Other iPad productivity tools I use every day include the splendid mobile-browser version of Gmail and the iOS versions of the IMO.IM instant messenger and HootSuite Twitter client. I use other apps from time to time and am frequently discovering new ones; most iPad apps cost only a few dollars, so you can explore the wonders of the App Store without blowing much money.
It’s true that there are things that don’t work very well on the iPad. (One of them, inexplicably, is Google+ — its iOS app is dreadful, and I have trouble with both the mobile-browser and desktop-browser versions.) There are also a few things I don’t do at all on the tablet, like manage my WordPress installation. (For that, I run Apache, MySQL and PHP on the MacBook Air.) But I can get most of the jobs I tackle in a normal day done — and the longer I do this, the more efficient I get at it.
At first, when I traveled out of town, I’d bring the iPad and the MacBook Air but use the iPad most of the time. Now I’ve started bringing only the iPad, unless I have specific reason to think I’ll need a full-blown computer. When I went to Chicago on a business trip last month equipped only with the tablet, it was the first time in two decades that I’d boarded an airplane for work purposes without a laptop on hand.
So would I recommend that everyone ditch their computers in favor of iPads? No, not at all.

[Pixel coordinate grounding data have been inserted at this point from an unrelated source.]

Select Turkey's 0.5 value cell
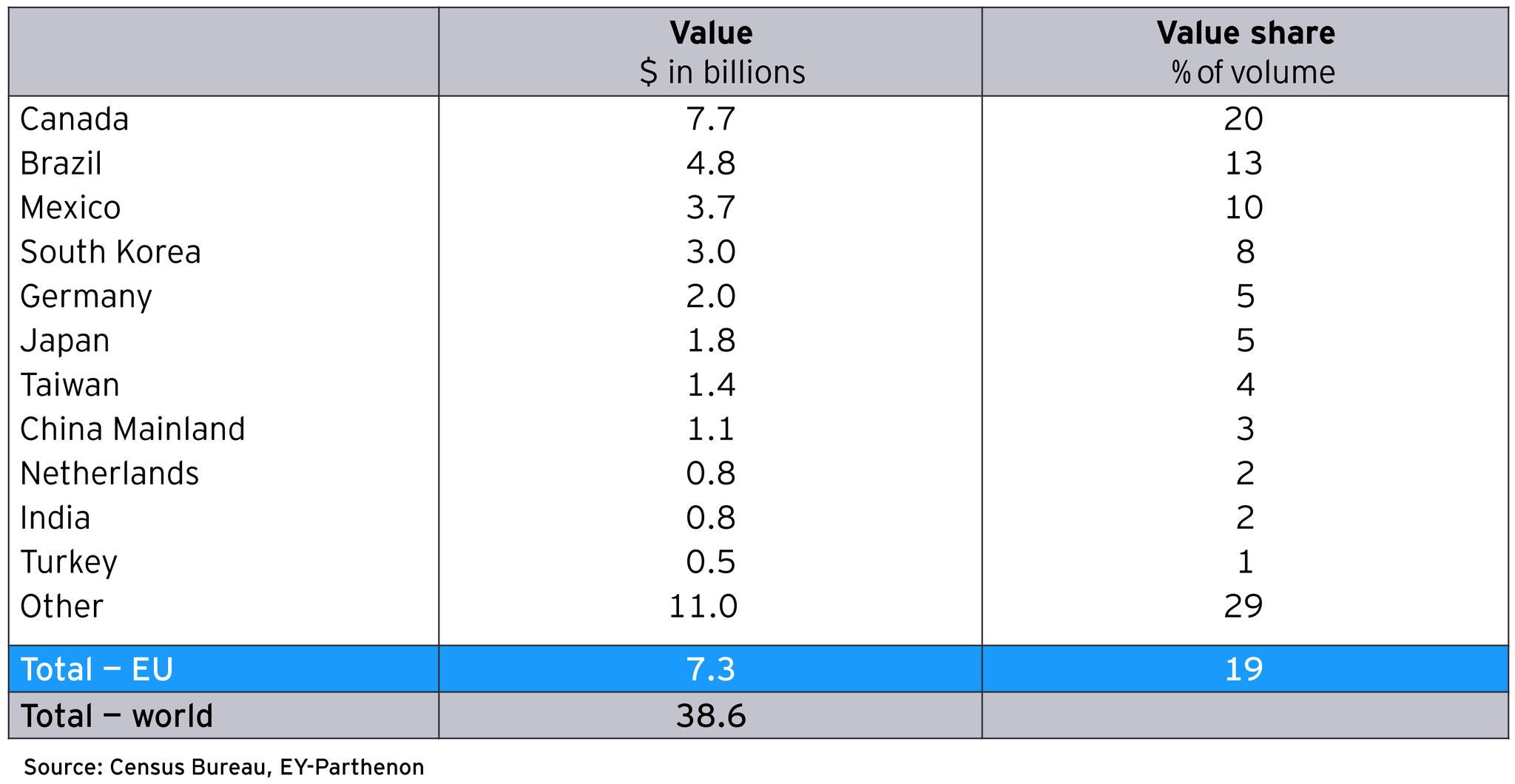1515x784 pixels. tap(711, 563)
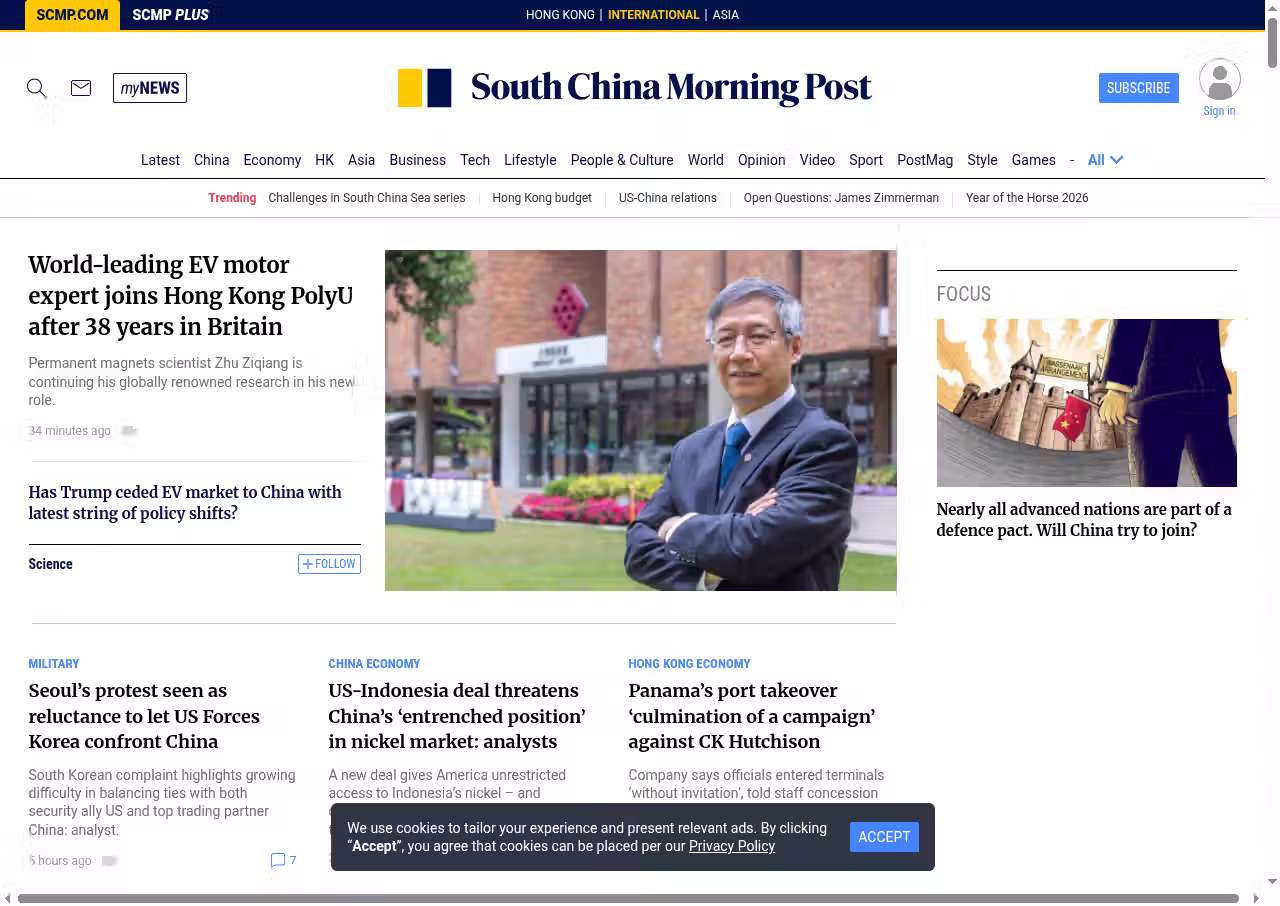The width and height of the screenshot is (1280, 906).
Task: Open the Economy menu item
Action: [272, 160]
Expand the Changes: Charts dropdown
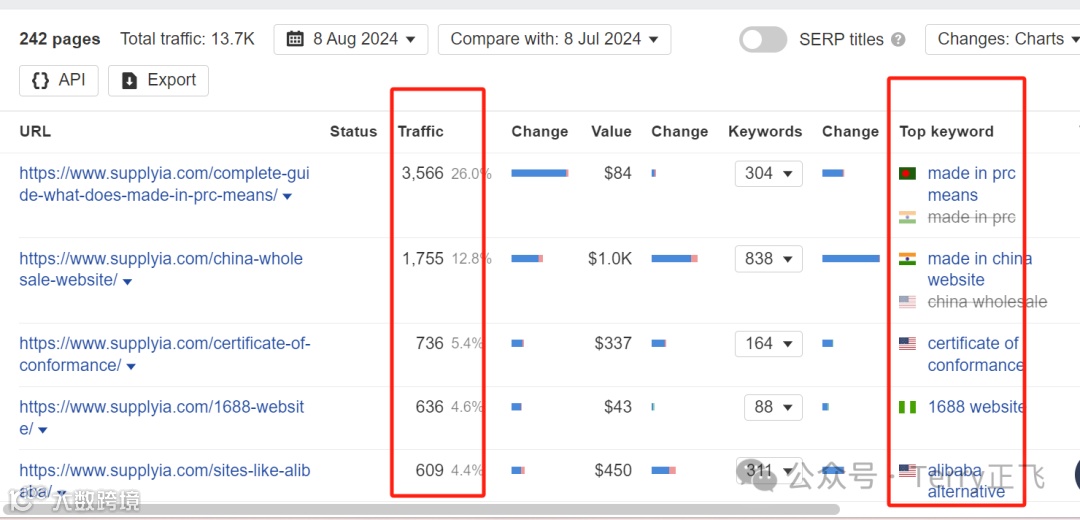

All of this works wonderfully well for me, but that’s because of my particular circumstances: it lets me work anywhere and everywhere, without having to think about my battery or remember to bring along much in the way of cables and accessories. (I do usually tote my iPad in a little bag that has room for Apple’s SD card adapter for transferring photos from a digital camera, although I’m just as likely to shoot photos with my iPhone and e-mail them to the iPad.) Even with the added bulk of a Zagg keyboard, the iPad is the smoothest, least cumbersome mobile computing device I’ve ever used, and I rarely leave the house without it.
When I’m at home, however, I’m less concerned with power management and portability. Oftentimes, I use my MacBook Air instead of the iPad. But not always — really, unless I have a specific need for a Mac app — I generally grab whatever’s handiest and don’t give it much thought.
I know I’m still unusual. When I’m out and about and run into my fellow bloggers — most of whom have workdays at least roughly similar to mine — they’re intrigued by my iPad-and-Zagg set-up. They ask questions. But I don’t think I’ve convinced any of them to join me. Yet.
Still, I don’t think I’m a wacko. What I’m doing is a viable option today, and it’s only going to get more appealing as tablet apps get more mature. (I’ve seen noticeable improvement to programs like Blogsy in just the 90 days I’ve been doing this.)
Based on my first three months as a mostly iPad person, I’m convinced that I’ve arrived in the future of computing — or a rough approximation thereof — a little ahead of schedule. I’m glad I’m here, and I bet I have lots and lots of company soon enough.